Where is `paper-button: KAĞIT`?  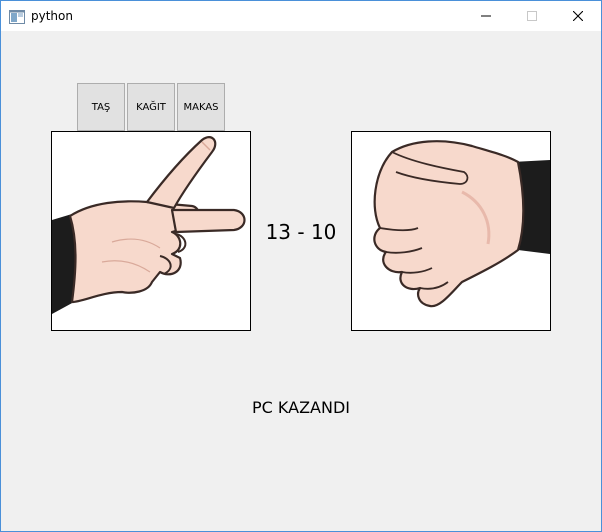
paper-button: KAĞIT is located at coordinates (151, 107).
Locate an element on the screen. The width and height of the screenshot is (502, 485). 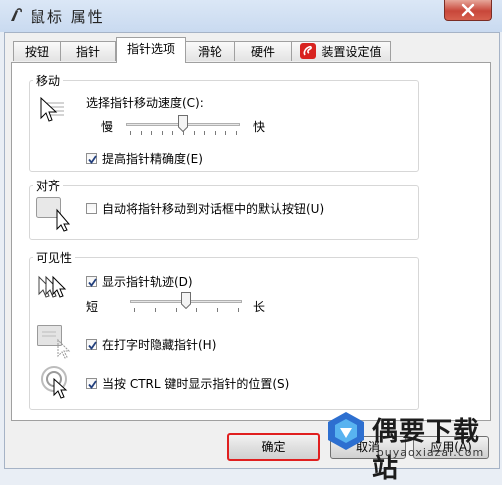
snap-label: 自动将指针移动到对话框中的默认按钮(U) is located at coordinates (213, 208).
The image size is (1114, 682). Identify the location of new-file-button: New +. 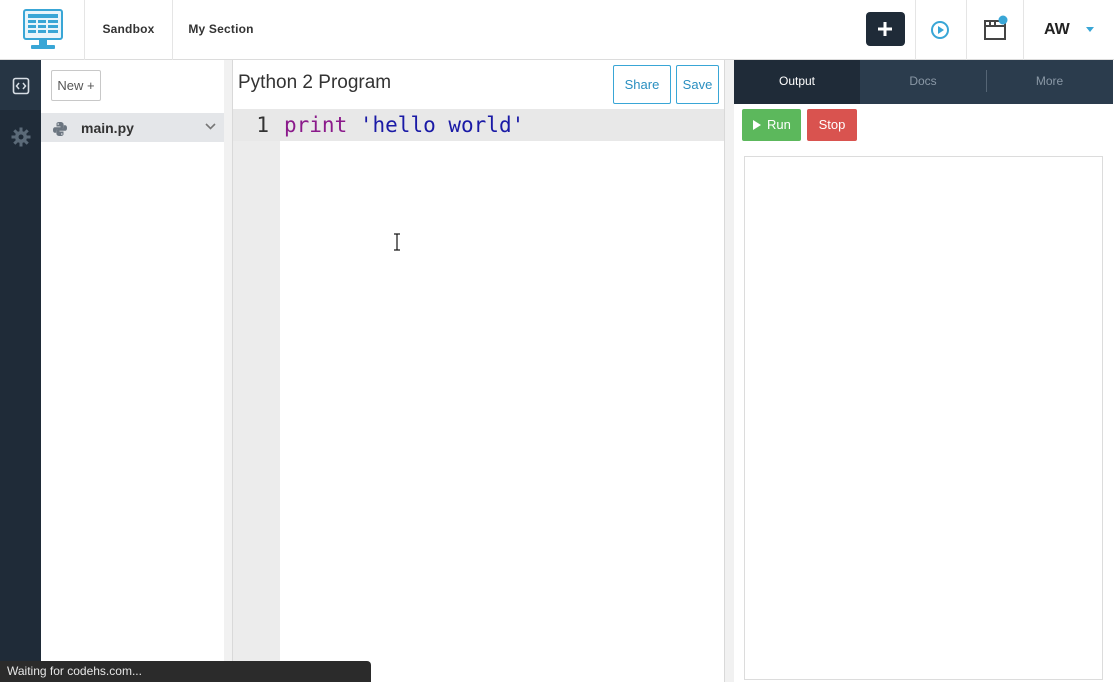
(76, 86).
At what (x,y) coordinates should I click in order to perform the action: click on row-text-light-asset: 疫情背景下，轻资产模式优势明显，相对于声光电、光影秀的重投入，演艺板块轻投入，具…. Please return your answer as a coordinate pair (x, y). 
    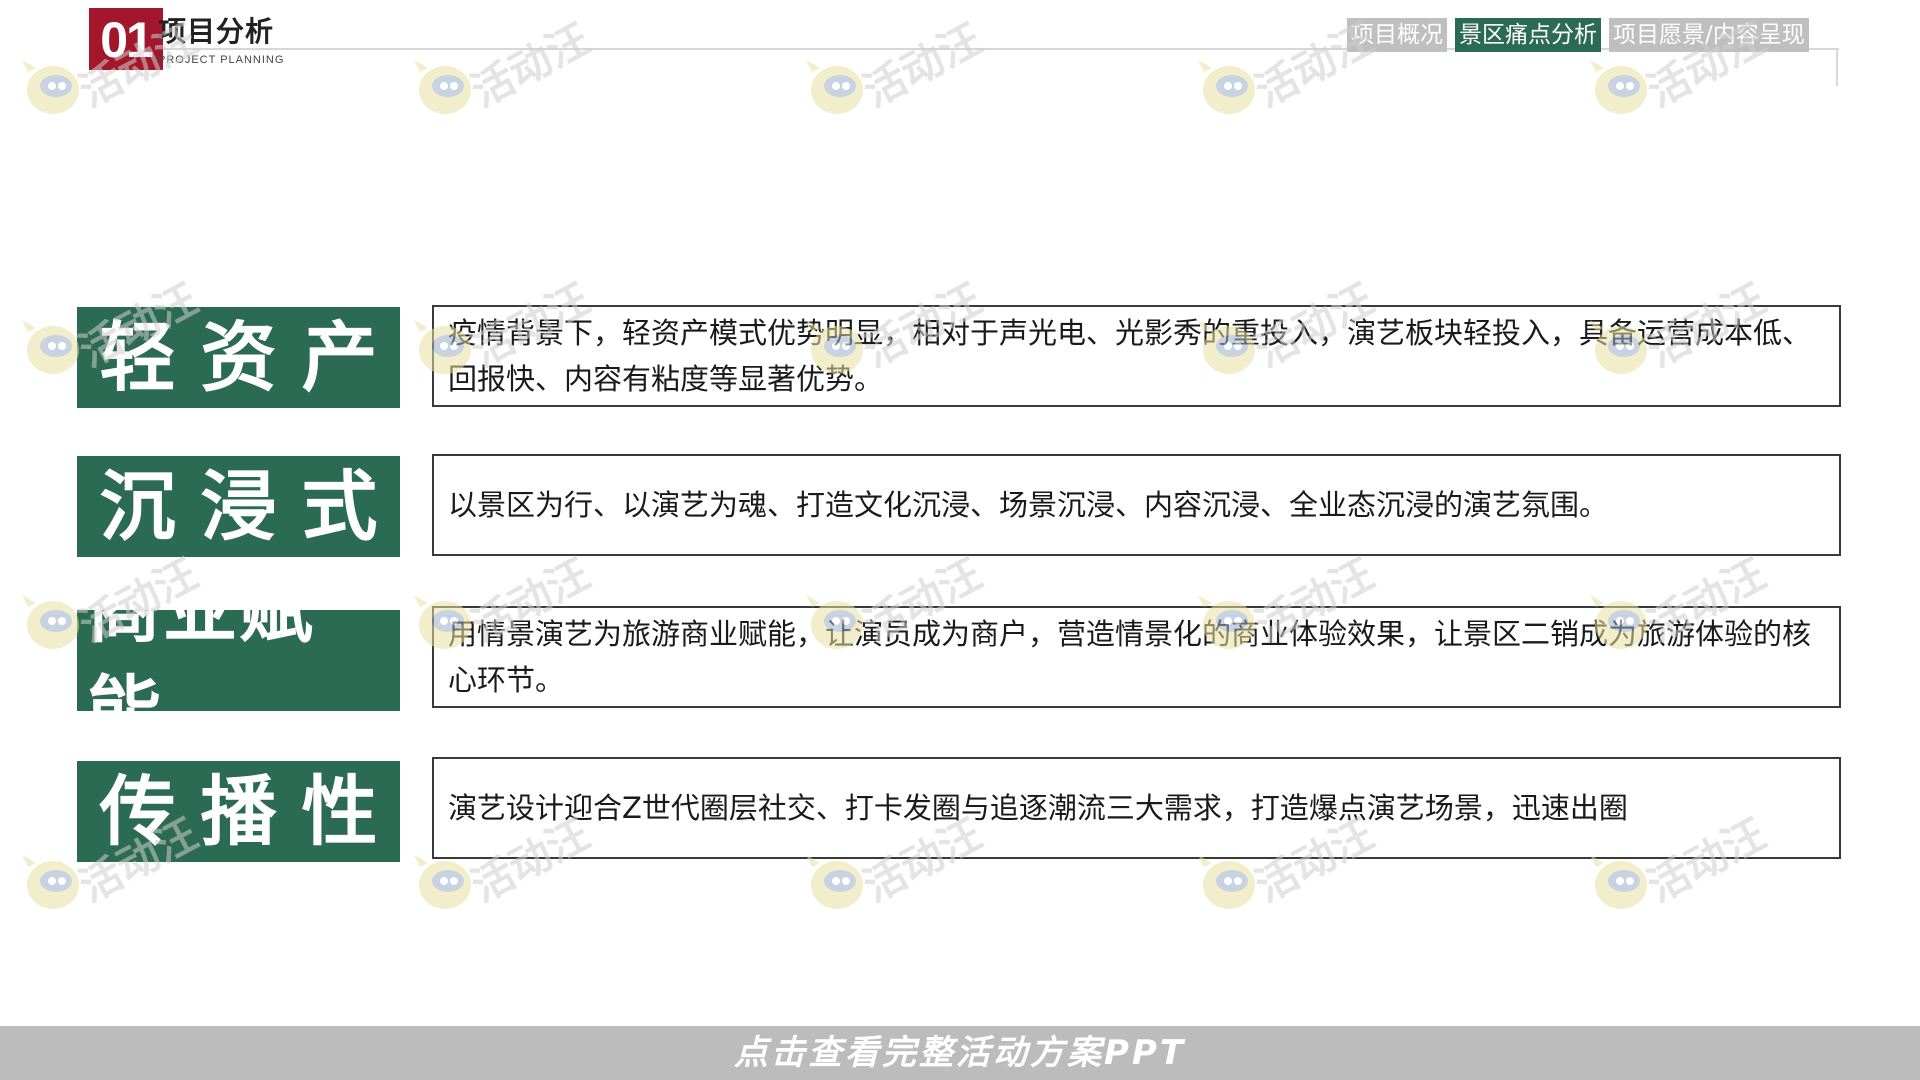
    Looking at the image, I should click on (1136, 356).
· · ·
◆ **Exercise description**:
Can you write out all the records again with "screenshot" swapped for "capture" and nothing else changed? Leave out the pictures.

◆ **Solution to this task**:
Where is `paper-button: KAĞIT`?  
paper-button: KAĞIT is located at coordinates (151, 107).
Locate an element on the screen. The width and height of the capture is (502, 485). 
snap-label: 自动将指针移动到对话框中的默认按钮(U) is located at coordinates (213, 208).
The image size is (1114, 682). Identify the location of new-file-button: New +. 
(76, 86).
At what (x,y) coordinates should I click in order to perform the action: click on row-text-light-asset: 疫情背景下，轻资产模式优势明显，相对于声光电、光影秀的重投入，演艺板块轻投入，具…. Please return your answer as a coordinate pair (x, y). 
    Looking at the image, I should click on (1136, 356).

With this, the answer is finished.